Vaso di Pandora

Homeless che cercano casa: Housing First come soluzione alla homelessness

Premessa importante

Il senso di questa nota è la grave difficoltà ed urgenza in cui l’équipe di PsyPlus in collaborazione con SMES-Italia si trova nel reperimento di 5 appartamenti da affittare per avviare un progetto, già finanziato sul piano economico, per 10 soggetti Senza Dimora a Roma. Fatta questa premessa, passiamo alla presentazione della specificità e della convenienza anche economica del metodo Housing First.

Housing First

Negli anni ’90 a New York, Sam Tsemberis, uno psichiatra di evidenti origini greche, ha una intuizione tanto semplice quanto geniale. Piuttosto che “riabilitare” faticosamente e con esiti spesso frustranti pazienti psicotici cronici che finivano a vivere in strada, era preferibile ribaltare il percorso e il senso della “riabilitazione” cominciando dalla fine. Quindi si poteva cominciare proponendo “la casa” a soggetti che visibilmente sembravano lontani dalla possibilità di tollerare l’inclusione ed una vita che avesse come base una casa. Infatti, il nostro concetto classico di “riabilitazione” prevede un percorso graduale secondo livelli di competenza crescente, dove le eventuali regressioni o “ricadute” dei pazienti li costringono indietro ai livelli in cui il soggetto è competente. Gli psichiatri sanno bene che la “riabilitazione” è un percorso molto lungo, magari infinito, costoso sul piano economico e spesso frustrante soprattutto per gli operatori chiamati ad arrendersi al deficit che il soggetto in condizioni homeless impone. La soluzione Housing First di Tsemberis, per quanto immediatamente possa risultare una provocazione, rappresenta invece l’intuizione di implicite dinamiche di contenimento, presenti ed attive nella organizzazione sociale in cui viviamo (Tsemberis, 2010). Soprattutto si fonda su funzioni, potenti, che non costano nulla.

▶ [Estratto dei dati]:
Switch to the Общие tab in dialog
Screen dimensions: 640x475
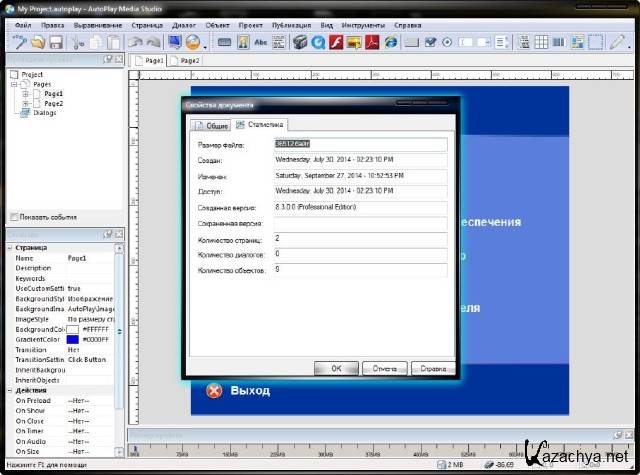[211, 125]
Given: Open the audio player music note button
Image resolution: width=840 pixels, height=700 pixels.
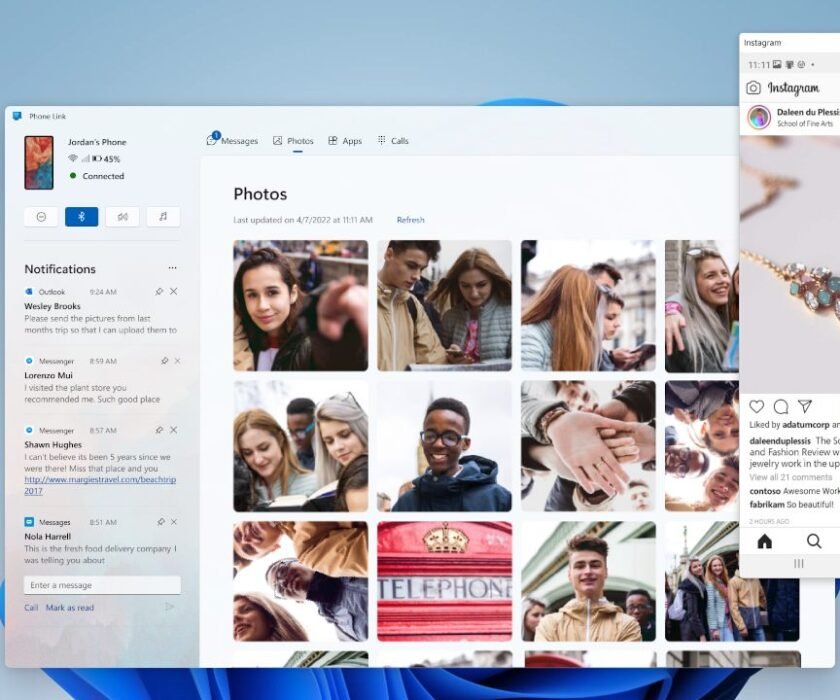Looking at the screenshot, I should [x=163, y=217].
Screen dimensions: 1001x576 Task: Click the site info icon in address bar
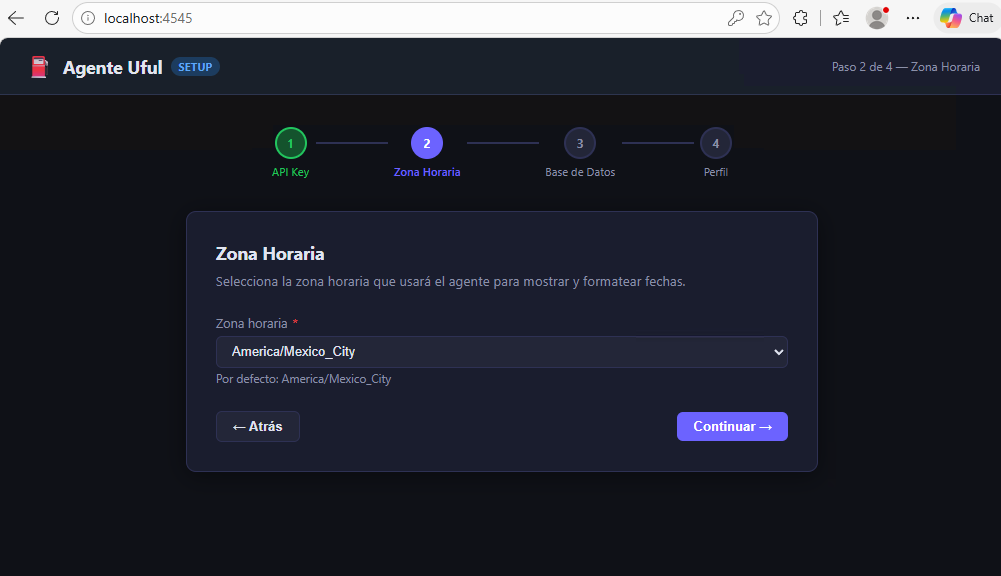click(87, 17)
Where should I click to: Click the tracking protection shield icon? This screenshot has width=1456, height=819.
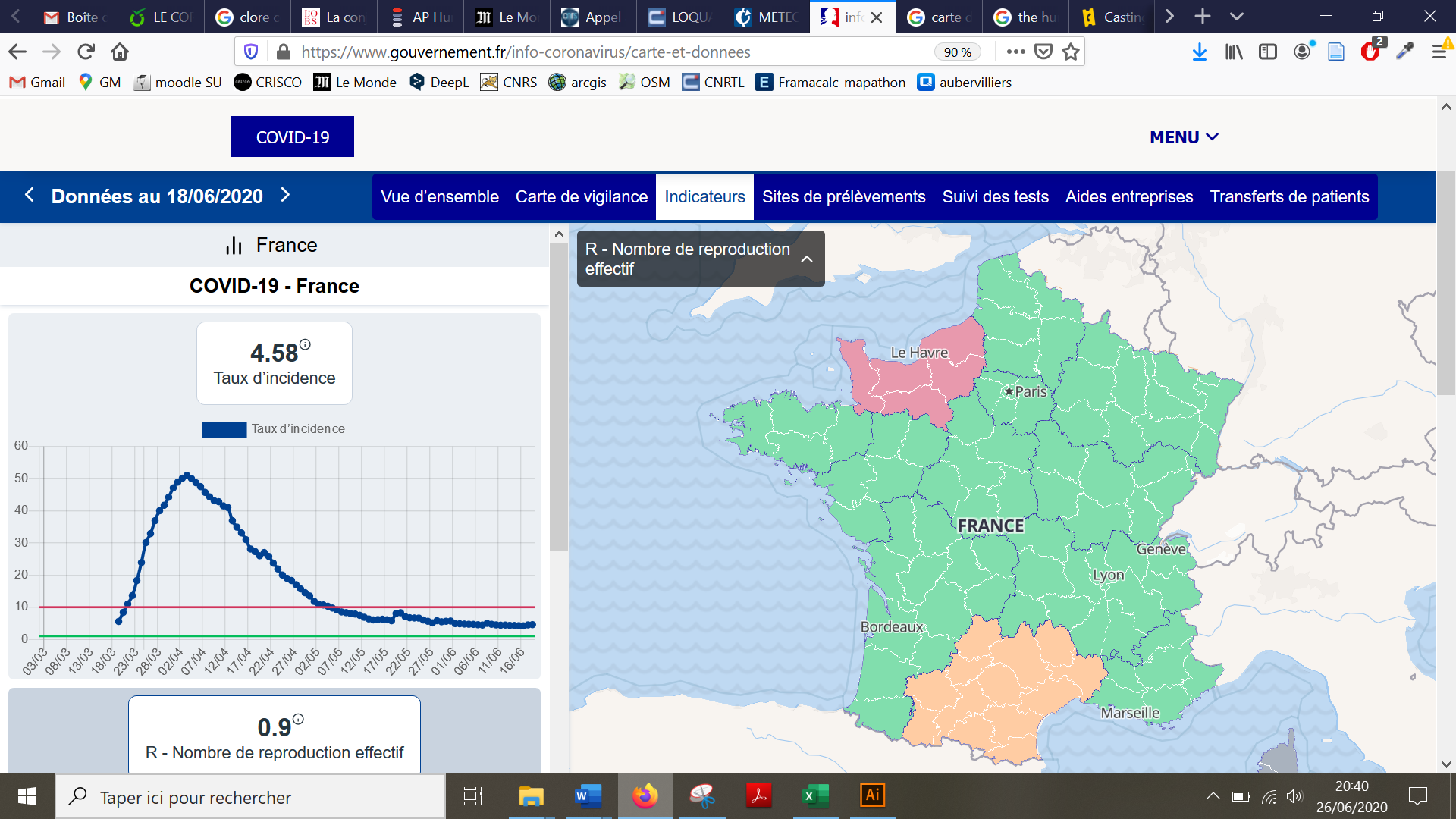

▶ [Compito assegnato]: Puoi estrarre parola per parola, dal testo su Housing First, il passo che comincia con "Vaso di Pandora" e prosegue fino a "metodo Housing First."? Le voci non hanno alcun ruolo in questo lavoro.

▶ [Risposta]:
Vaso di Pandora

Homeless che cercano casa: Housing First come soluzione alla homelessness

Premessa importante

Il senso di questa nota è la grave difficoltà ed urgenza in cui l’équipe di PsyPlus in collaborazione con SMES-Italia si trova nel reperimento di 5 appartamenti da affittare per avviare un progetto, già finanziato sul piano economico, per 10 soggetti Senza Dimora a Roma. Fatta questa premessa, passiamo alla presentazione della specificità e della convenienza anche economica del metodo Housing First.